在1型糖尿病（T1D）易感个体中，致病菌感染致肠道免疫稳态失衡与T1D发病密切相关；前期研究表明cathelicidins在调节胰岛免疫炎症中起积极作用。本项目拟探讨cathelicidins在致病菌（C. rodentium）感染引起肠道免疫稳态失衡致T1D发病中作用及机制：1) 在cathelicidin敲除（cnlp-/-）小鼠中，明确cathelicidins对致病菌感染引起肠道免疫稳态失衡中CD8+T，Treg，DC等表型和功能调控作用；2) 在cnlp-/- NOD小鼠中，阐明cathelicidins对致病菌诱导肠道免疫稳态失衡致T细胞迁移、T1D发病的作用；3)结合慢病毒沉默/过表达技术，明确cathelicidins通过确切受体调控SOCS-1和/或SOCS-3，促使TRAF-6和/或Mal泛素化从而抑制致病菌引起肠道免疫稳态失衡及T1D发病的分子机制。

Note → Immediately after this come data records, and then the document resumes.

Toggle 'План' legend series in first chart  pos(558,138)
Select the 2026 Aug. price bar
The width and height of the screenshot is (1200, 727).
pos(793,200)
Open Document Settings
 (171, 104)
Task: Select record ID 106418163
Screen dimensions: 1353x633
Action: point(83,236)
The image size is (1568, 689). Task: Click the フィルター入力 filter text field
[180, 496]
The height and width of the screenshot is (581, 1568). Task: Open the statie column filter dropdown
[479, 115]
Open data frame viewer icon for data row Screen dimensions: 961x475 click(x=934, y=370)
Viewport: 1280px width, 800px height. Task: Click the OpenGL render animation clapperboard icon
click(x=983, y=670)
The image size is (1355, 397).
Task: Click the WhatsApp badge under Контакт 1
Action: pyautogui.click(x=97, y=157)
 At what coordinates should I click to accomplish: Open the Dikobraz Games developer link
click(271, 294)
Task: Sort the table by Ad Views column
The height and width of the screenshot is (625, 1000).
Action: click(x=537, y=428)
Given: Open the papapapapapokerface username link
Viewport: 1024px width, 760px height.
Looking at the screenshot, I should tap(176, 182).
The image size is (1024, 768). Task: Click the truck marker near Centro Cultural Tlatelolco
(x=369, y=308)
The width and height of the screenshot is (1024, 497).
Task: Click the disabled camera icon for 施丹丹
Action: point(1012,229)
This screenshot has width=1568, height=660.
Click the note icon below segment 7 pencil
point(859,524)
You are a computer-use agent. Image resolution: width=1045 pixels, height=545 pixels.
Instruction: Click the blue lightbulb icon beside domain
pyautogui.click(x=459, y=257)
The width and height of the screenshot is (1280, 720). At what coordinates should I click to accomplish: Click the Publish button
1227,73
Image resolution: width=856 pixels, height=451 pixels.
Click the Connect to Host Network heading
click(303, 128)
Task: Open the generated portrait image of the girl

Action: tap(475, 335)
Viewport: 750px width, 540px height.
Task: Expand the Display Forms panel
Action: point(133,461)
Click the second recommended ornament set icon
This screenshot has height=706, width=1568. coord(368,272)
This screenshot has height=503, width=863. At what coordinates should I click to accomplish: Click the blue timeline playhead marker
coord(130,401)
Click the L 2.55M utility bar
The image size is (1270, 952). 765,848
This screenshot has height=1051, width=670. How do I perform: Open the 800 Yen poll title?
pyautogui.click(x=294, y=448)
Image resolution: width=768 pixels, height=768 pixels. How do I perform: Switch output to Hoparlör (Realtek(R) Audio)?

In type 1 diabetes (T1D)-prone individuals, enteric bacterial pathogen-induced disruption of intestinal immune and barrier homeostasis is closely related to the pathogenesis of T1D. Our earlier studies have shown that the cathelicidin antimicrobial peptide induces modulatory immune responses in pancreatic islets. The current study aims to investigate the modulatory role and mechanisms of cathelicidins in Citrobacter rodentium (C. rodentium) infection-induced intestinal mucosal immune dysregulation and resultant acceleration of T1D. Firstly in cathelicidin-deficient cnlp-/- and wildtype mice, the modulatory effects of cathelicidins on intestinal immunity particularly CD8+ T cells, Treg and DC phenotypes and functional responses as well as on barrier integrity during C. rodentium infection will be studied; Subsequently in cnlp-/- NOD mice, the role of cathelicidins in maintaining intestinal barrier, T cell trafficking and islet immune homeostasis, thereby protecting against C. rodentium-induced T1D will be clarified; Lastly by lentiviral mediated knockdown and overexpression of signaling proteins, cellular and molecular mechanism by which cathelicidins act via its specific receptor(s) to negatively regulate C. rodentium-induced disruption of intestinal immune barrier and acceleration of T1D will be elucidated. The current study emphasizes maintenance of intestinal immune and barrier homeostasis in protecting the development of T1D. It will shed lights on new therapeutic strategies on T1D intervention.